▸ **PAGE TEXT**:
The prologue in _A Hidden Life_ cites George Eliot to suggest that
Franz is one of the every-men whose quiet resistance helped lessen
the carnage. But there is very little that is common, or even
comprehensible, about the stubbornly devout and principled Franz.
Perhaps the key to reading this uniquely thought-provoking film is that
point that the two questions are the same.
Before marriage Franz is said to be a wild youth who rides motor bikes.
His tough-minded wife is apparently the one who has planted his religious faith, but even she initially doubts his cause. From his initial decision
to resist, through prison, and impending execution, he is bombarded
with counterarguments dissuading his doomed stance -- from his wife,
priests, lawyer, and judges. Their *are* persuasive -- perhaps a bit
like the Devil tempting this Christ-like figure in the mental desert
of his own choosing, turning the other cheek to insults and humiliation, refusing to strike a blow. (One of the early scenes also has him sowing
seeds in the field, like something out of Jesus' parables.) Time and
again he is shown following Christ' example.
But unlike Jesus he has little to say. It is not as though he has been
a theology scholar. (Malick's characters are never intellectuals.)
But two key dialogues help illuminate his core belief. One concerns
free will; the other, in front of Ganz' magistrate, the pronouncement
that he doesn't know if he is right, but he cannot choose what is wrong.

▸ **DIRECTION 1**: Update the rows in the stretch from the line containing "This screenshot has width=1200, height=900." through the line containing "Open Saber Lion" so that "Open" becomes "Launch", leaving everything else as it is, and give only those lines.
The review and the rows were taken from separate sources.

▸ **PROVIDED RECORDS**:
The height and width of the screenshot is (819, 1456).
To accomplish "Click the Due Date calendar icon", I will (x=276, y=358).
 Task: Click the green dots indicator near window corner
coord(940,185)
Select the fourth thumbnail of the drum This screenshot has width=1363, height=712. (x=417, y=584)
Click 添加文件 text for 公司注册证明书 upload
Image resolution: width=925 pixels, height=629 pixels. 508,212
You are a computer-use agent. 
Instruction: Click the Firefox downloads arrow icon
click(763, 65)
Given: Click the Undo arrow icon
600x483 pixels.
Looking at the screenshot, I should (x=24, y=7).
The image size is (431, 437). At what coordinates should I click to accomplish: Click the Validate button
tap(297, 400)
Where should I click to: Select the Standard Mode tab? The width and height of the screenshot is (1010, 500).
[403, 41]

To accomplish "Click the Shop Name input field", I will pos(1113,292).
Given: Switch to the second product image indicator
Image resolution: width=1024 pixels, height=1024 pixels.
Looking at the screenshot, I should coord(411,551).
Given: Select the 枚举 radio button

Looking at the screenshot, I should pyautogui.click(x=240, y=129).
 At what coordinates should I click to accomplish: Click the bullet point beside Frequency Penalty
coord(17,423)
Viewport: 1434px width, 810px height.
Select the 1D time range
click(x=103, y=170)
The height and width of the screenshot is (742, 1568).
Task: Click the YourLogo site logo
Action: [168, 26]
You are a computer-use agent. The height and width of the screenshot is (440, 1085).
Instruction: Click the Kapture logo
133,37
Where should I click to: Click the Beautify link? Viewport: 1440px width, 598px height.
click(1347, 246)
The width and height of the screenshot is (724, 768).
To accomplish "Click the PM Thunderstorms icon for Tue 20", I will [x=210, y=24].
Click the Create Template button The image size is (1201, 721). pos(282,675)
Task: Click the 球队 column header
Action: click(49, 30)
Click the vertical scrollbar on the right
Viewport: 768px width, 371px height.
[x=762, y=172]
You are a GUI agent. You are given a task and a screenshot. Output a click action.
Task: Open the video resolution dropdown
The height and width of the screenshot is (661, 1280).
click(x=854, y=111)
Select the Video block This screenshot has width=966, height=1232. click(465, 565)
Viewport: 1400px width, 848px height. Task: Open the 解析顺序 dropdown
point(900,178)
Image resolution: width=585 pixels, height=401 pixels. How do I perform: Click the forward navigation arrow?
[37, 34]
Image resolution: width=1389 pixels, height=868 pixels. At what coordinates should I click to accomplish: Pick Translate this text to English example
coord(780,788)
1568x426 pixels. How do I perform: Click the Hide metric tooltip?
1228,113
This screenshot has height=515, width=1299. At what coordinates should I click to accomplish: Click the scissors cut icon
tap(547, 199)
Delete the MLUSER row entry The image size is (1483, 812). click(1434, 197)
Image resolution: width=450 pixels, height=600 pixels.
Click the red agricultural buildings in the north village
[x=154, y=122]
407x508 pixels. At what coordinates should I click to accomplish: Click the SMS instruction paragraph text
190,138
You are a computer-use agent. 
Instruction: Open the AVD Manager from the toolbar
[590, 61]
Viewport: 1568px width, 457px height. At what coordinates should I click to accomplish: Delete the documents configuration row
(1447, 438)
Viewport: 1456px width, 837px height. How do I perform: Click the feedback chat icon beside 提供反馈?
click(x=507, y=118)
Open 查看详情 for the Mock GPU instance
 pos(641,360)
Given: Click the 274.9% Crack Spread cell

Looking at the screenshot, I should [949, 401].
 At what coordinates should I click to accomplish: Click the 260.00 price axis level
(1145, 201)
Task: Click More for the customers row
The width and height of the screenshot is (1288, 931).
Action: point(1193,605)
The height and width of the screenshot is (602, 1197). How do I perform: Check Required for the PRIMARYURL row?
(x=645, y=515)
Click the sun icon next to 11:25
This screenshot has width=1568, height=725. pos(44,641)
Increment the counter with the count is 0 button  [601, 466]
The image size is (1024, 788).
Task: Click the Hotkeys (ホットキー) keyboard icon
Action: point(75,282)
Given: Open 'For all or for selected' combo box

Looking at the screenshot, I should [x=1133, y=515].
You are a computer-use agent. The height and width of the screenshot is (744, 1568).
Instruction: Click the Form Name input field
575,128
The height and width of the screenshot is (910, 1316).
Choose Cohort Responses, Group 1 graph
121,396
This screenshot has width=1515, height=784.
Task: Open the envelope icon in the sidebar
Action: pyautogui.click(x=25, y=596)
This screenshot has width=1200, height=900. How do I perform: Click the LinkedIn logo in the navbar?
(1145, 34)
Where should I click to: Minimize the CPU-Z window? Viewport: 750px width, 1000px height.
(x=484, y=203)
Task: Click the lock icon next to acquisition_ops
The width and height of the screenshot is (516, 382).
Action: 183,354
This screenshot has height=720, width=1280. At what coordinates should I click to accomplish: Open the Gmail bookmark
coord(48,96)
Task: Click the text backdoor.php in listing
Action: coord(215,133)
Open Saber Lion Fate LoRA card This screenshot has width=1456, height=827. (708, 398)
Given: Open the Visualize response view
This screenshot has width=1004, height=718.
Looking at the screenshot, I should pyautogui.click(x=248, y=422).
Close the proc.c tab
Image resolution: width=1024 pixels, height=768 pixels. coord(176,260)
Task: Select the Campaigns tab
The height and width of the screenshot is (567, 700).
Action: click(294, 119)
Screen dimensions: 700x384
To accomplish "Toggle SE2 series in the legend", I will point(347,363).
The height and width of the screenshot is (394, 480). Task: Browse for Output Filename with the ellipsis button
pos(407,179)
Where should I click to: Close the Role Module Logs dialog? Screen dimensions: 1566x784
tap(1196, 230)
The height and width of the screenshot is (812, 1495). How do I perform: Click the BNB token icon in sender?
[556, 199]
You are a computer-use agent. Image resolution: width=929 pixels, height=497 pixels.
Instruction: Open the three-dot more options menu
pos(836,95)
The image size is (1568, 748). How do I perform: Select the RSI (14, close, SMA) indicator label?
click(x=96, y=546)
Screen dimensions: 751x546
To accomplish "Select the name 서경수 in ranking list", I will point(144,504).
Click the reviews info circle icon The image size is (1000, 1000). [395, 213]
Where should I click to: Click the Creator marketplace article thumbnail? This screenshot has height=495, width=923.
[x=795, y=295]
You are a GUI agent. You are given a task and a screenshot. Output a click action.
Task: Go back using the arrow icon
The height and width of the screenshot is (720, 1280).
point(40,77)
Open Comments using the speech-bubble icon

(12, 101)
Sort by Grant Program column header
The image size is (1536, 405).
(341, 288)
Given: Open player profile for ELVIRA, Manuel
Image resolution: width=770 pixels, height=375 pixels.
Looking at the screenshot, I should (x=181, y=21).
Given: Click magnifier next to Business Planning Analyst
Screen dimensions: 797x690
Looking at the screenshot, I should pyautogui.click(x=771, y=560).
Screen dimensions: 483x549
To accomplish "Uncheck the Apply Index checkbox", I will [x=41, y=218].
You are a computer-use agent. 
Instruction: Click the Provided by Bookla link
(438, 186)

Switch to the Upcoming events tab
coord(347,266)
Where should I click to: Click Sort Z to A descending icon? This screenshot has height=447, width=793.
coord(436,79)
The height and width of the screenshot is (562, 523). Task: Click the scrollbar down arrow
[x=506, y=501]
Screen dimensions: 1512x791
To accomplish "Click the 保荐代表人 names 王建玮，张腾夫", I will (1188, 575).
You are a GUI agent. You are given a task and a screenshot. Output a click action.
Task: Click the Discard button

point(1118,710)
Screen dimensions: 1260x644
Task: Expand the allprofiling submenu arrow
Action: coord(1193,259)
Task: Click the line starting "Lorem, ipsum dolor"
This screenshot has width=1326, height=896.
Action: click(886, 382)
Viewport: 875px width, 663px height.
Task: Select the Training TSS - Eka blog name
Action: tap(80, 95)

▸ **DIRECTION 2**:
Answer these questions from the review:
(a) What is Franz said to ride before his marriage?
(b) Who is apparently the one who planted his religious faith?
(c) What does he pronounce in front of the magistrate?

▸ **FULL OUTPUT 1**:
This screenshot has width=1200, height=900. How do I perform: Click the LinkedIn logo in the navbar?
(1145, 34)
Where should I click to: Minimize the CPU-Z window? Viewport: 750px width, 1000px height.
(x=484, y=203)
Task: Click the lock icon next to acquisition_ops
The width and height of the screenshot is (516, 382).
Action: 183,354
This screenshot has height=720, width=1280. At what coordinates should I click to accomplish: Launch the Gmail bookmark
coord(48,96)
Task: Click the text backdoor.php in listing
Action: coord(215,133)
Launch Saber Lion Fate LoRA card This screenshot has width=1456, height=827. (708, 398)

▸ **FULL OUTPUT 2**:
(a) Motor bikes.
(b) His tough-minded wife.
(c) That he doesn't know if he is right, but he cannot choose what is wrong.